First, I'm sorry to hear you are struggling with this; seeing a beloved person in deep depression, hearing talk of suicide, is very stressful.

Second, I'd like to echo the recommendations of other people who've commented on this thread that the Suan Prung Hospital is an excellent resource, for both of you. I would recommend Dr. Kittisak at Suan Prung (male, English fair).

Along with the recognition, in the last twenty years, that there are myriad forms of depression, with different forms responding to very different therapeutic regimens and medications, there are now myriad, clinically proven, treatments for various types of depression using a wide range of medications that may affect either, or both, the serotonin, and dopamine, systems.

A good clinician, like those you will find at Suan Prung, can help you understand his depression, and, if, hopefully, he is willing to get treated (voluntary choice to seek treatment is very important step), help him get started in therapy. A good clinician will help you check and make sure there is no direct physical cause of, or contributing factor to, the depression (endocrine problem, sleep disturbance, side-effects of medication, etc.).

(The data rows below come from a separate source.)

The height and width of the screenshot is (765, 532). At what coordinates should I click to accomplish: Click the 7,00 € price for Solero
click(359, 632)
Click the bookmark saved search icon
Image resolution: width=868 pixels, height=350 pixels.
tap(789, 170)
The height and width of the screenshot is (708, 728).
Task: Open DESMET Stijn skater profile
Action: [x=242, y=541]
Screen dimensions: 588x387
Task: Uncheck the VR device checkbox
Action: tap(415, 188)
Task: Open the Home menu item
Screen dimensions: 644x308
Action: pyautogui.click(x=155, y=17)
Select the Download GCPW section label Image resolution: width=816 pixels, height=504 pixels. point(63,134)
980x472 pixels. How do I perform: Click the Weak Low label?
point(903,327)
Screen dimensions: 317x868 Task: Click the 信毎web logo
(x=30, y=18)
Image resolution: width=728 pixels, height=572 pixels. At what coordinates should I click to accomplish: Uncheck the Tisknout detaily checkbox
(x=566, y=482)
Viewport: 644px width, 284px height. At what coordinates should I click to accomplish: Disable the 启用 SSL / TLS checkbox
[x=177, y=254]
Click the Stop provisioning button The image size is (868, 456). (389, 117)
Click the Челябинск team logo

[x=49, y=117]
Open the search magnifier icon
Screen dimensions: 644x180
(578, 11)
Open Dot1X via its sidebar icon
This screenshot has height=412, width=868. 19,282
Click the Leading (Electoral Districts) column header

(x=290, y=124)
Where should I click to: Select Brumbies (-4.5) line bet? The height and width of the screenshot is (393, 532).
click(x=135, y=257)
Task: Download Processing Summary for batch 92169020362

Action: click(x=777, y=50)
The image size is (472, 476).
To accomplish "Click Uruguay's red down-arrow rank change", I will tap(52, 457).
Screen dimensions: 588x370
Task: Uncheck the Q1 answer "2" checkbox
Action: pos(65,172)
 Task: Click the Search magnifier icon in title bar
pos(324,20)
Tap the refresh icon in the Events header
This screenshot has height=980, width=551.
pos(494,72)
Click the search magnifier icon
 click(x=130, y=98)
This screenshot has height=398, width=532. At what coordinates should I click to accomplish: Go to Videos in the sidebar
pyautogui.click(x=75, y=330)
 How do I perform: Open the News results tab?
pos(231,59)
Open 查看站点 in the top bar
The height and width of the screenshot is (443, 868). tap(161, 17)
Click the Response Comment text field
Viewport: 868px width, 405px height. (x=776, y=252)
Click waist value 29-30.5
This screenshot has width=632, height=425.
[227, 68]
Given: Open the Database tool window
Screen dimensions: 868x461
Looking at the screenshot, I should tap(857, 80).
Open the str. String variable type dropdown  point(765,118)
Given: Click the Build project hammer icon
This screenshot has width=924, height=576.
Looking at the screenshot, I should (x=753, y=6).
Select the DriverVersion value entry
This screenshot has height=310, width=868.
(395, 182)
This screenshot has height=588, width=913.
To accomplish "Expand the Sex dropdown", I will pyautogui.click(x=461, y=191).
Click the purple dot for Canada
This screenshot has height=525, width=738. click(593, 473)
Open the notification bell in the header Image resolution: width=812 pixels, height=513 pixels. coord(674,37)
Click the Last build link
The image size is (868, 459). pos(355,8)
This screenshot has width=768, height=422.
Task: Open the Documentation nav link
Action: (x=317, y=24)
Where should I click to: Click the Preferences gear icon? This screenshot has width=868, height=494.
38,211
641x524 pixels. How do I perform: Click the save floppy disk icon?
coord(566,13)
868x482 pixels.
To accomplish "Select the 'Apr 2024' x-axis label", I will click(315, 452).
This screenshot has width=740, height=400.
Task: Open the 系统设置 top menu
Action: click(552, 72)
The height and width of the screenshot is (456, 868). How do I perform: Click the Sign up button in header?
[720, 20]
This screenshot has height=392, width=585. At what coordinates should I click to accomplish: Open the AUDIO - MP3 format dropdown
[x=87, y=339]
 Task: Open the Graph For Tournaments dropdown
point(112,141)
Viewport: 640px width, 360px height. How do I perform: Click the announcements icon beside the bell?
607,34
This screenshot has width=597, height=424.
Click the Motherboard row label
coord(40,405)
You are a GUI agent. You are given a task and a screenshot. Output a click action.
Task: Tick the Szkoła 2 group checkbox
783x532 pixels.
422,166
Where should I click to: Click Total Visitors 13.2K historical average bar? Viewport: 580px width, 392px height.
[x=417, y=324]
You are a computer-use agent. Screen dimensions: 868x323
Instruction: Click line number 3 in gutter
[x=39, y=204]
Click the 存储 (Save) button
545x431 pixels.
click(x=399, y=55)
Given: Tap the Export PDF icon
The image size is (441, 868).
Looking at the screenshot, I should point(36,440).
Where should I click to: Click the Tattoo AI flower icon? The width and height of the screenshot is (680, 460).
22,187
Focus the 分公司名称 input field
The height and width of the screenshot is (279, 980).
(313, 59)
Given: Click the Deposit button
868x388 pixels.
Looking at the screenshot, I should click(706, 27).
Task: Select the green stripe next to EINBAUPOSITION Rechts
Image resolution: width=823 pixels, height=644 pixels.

I, also, see nothing to fear (these days) from ECT (electro-convulsive therapy); in certain cases of depression ("endogenous" is the clinical term) it is often, literally, a life-saver, and the treatments have nothing in common with the "bugbear" stereotype presented in media in the past. I have not had ECT myself, but have known friends who have (with great results), and, I used to be psychiatric social worker, and have seen its effects on patients.

in case it may be helpful to you, I'd like to share with you some common criteria used for assessing the risk of suicide:

0. history of previous suicide attempts, or episodes of self-harm

1. frequency of suicidal ideation; degree to which suicidal ideation is manifested across different social contexts

2. extent to which possible scenarios for suicide are mentioned

3. extent to which any one particular possible scenario for suicide is mentioned

4. mention of specific methods of suicide

5. mention of plans for, or knowledge of, obtaining means for suicide (gun, poison, rope, etc.).

6. actual possession of means for suicide

7. direct statements of intent to commit suicide

8. current patterns of drug-use and/or abuse, particularly involving psychotropic medications.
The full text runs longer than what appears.